Task prompt: Retyping the entries exactly is all that is required.

************

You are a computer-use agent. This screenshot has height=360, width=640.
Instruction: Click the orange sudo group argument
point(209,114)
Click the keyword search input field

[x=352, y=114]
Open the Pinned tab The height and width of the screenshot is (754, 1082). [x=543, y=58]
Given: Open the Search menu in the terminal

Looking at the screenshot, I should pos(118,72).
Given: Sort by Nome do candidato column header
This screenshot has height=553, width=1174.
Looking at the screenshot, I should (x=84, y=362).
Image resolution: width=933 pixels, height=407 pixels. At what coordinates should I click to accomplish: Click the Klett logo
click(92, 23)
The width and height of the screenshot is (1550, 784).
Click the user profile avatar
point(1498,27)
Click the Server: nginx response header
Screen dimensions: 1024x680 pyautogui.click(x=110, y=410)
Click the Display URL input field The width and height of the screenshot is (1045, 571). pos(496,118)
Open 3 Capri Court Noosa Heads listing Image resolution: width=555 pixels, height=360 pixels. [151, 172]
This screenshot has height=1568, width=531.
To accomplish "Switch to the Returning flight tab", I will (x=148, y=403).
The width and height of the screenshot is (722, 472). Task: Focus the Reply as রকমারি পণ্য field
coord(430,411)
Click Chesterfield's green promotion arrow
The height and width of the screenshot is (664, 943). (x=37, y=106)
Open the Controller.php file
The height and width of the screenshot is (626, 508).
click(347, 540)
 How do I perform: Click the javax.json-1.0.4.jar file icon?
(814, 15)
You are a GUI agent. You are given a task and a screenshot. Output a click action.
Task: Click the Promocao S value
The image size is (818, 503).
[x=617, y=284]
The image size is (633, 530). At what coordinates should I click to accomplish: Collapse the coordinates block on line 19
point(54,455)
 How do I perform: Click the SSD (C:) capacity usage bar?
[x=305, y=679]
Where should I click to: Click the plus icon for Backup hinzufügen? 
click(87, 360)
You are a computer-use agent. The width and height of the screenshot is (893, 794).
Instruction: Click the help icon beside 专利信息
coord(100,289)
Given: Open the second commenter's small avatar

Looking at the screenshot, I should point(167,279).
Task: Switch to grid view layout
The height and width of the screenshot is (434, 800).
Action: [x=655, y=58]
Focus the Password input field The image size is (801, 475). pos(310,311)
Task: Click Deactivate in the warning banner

************

Output of the exercise:
You are a computer-use agent. This screenshot has height=360, width=640.
Instruction: Click the orange sudo group argument
point(209,114)
Click the keyword search input field

[x=352, y=114]
Open the Pinned tab The height and width of the screenshot is (754, 1082). [x=543, y=58]
Given: Open the Search menu in the terminal

Looking at the screenshot, I should pos(118,72).
Given: Sort by Nome do candidato column header
This screenshot has height=553, width=1174.
Looking at the screenshot, I should (x=84, y=362).
Image resolution: width=933 pixels, height=407 pixels. At what coordinates should I click to accomplish: Click the Klett logo
click(92, 23)
The width and height of the screenshot is (1550, 784).
Click the user profile avatar
point(1498,27)
Click the Server: nginx response header
Screen dimensions: 1024x680 pyautogui.click(x=110, y=410)
Click the Display URL input field The width and height of the screenshot is (1045, 571). pos(496,118)
Open 3 Capri Court Noosa Heads listing Image resolution: width=555 pixels, height=360 pixels. [151, 172]
This screenshot has height=1568, width=531.
To accomplish "Switch to the Returning flight tab", I will (x=148, y=403).
The width and height of the screenshot is (722, 472). Task: Focus the Reply as রকমারি পণ্য field
coord(430,411)
Click Chesterfield's green promotion arrow
The height and width of the screenshot is (664, 943). (x=37, y=106)
Open the Controller.php file
The height and width of the screenshot is (626, 508).
click(347, 540)
 How do I perform: Click the javax.json-1.0.4.jar file icon?
(814, 15)
You are a GUI agent. You are given a task and a screenshot. Output a click action.
Task: Click the Promocao S value
The image size is (818, 503).
[x=617, y=284]
The image size is (633, 530). At what coordinates should I click to accomplish: Collapse the coordinates block on line 19
point(54,455)
 How do I perform: Click the SSD (C:) capacity usage bar?
[x=305, y=679]
Where should I click to: Click the plus icon for Backup hinzufügen? 
click(87, 360)
You are a computer-use agent. The width and height of the screenshot is (893, 794).
Instruction: Click the help icon beside 专利信息
coord(100,289)
Given: Open the second commenter's small avatar

Looking at the screenshot, I should point(167,279).
Task: Switch to grid view layout
The height and width of the screenshot is (434, 800).
Action: [x=655, y=58]
Focus the Password input field The image size is (801, 475). pos(310,311)
Task: Click Deactivate in the warning banner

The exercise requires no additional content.